One of the most iconic buildings in Avignon, the Palais des Papes is an extremely impressive structure that dominates this small, ancient town. Dating all the way back to 1252, it was first used by the popes in 1309, during the 14th century Avignon papacy. As well as being an intriguing historical site to visit, it is also architecturally fascinating, since it is one of the largest mediaeval Gothic buildings in the world! Artists also often exploit this enormous space for a number of exhibitions throughout the year and from the top of its ramparts, it offers an unparalleled, stunning panoramic views of Avignon and its environs.
Not far from the Pont d’Avignon are the lovely gardens of the Rocher des Doms, an oasis of greenery overlooking the Rhône.

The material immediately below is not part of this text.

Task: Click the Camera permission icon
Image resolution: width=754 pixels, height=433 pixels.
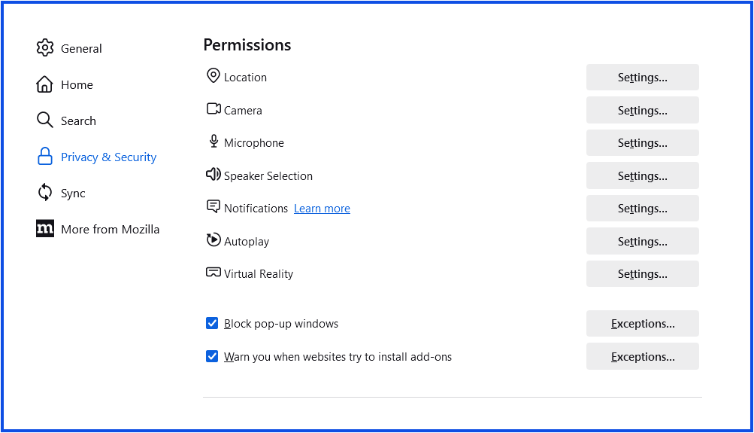Action: pyautogui.click(x=213, y=109)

Constructed in 1830, the garden is a perfect spot for a leisurely stroll and offers a breath-taking panoramic view of the region. It is also the location of a number of interesting fountains and sculptures, including a statue of Venus by Félix Charpentier.
For a break from the bustling town, take a ferry trip across the river to the gorgeous Ile de la Barthelasse, one of the biggest river islands in Europe. A great way to spend a day out, it boasts a range of exciting activities, including paintball fields, water sports and a camp site. It also plays host to a regular farmers market, a good number of restaurants and, for those interested in wildlife, a number of interesting plants and animals.
In the heart of this papal town, the Musée Louis Vouland is a lovely little museum that will transport visitors to the 18th century with its gorgeous displays of furniture, ceramics, tapestries and paintings that all exude the luxurious charm of this grand époque, presented in what used to be a private hotel with a very pleasant garden. On display to the public since 1982, these objects are all part of the collection of decorative art of Louis Vouland, a wealthy citizen of Avignon.
Founded in 1947, the Festival d’Avignon is one of the largest performing arts festivals in the world. If visitors are lucky enough to find themselves in Avignon during July, they will discover this normally quite calm little town transformed into an animated celebration of music, dance and drama. From astonishing street performances to professional productions across the town, Avignon bursts with a brilliant, convivial, artistic atmosphere and swells with thousands of visitors to boot.
For over a century, this enormous covered market right in the centre of the town has been welcoming inhabitants of Avignon, providing a massive variety of fresh and authentic Provençal food. Visitors can wander at their leisure through the dozens of genuine French stalls, letting the sights and smells of real fare wash over them while chatting to the knowledgeable owners. It is also a notable sight in Avignon thanks to its unusual mur vegetal, a striking wall of greenery that spans 30 meters across the north façade of the building.
Largely constructed in the second half of the 12th century, the Notre-Dame des Doms is a brilliant example of medieval architecture and is considered a masterpiece of Provençal Romanesque art. Its full construction spans the centuries, with the bell tower having been rebuilt in 1425 and the iconic gold statue of the Virgin Mary at the top erected in 1859. Located right next to the Palais des Papes, it adds to the overwhelmingly grand mediaevalism that characterises Avignon and is especially worth seeing when illuminated at night!
A beautiful architectural site in itself, the magnificent Musée Lapidaire used to be a Jesuit church, built during the 17th century. Today, it houses a vast collection of archaeological finds from within and around Avignon, including objects of Greek, Roman and Etruscan antiquity. The objects themselves are varied, from vases to statues to lamps and even a few Etruscan funerary pieces. During the summer, this well presented museum also hosts several temporary exhibitions and events.
Built in 1820, the beautiful Saint-Véran cemetery houses around 12,000 tombs – some of which really are veritable works of art! A particularly eye-catching feature is the columbarium, designed in the form of a Roman amphitheatre, built to hold urns of ashes. At the centre of this cemetery, travellers will also find a tasteful monument erected in the memory of the harkis, the Muslim Algerians who fought for the French during the Algerian war (1954 -1962). It is also the burial site of several notable figures, including the famous English utilitarian philosopher, John Stuart Mill.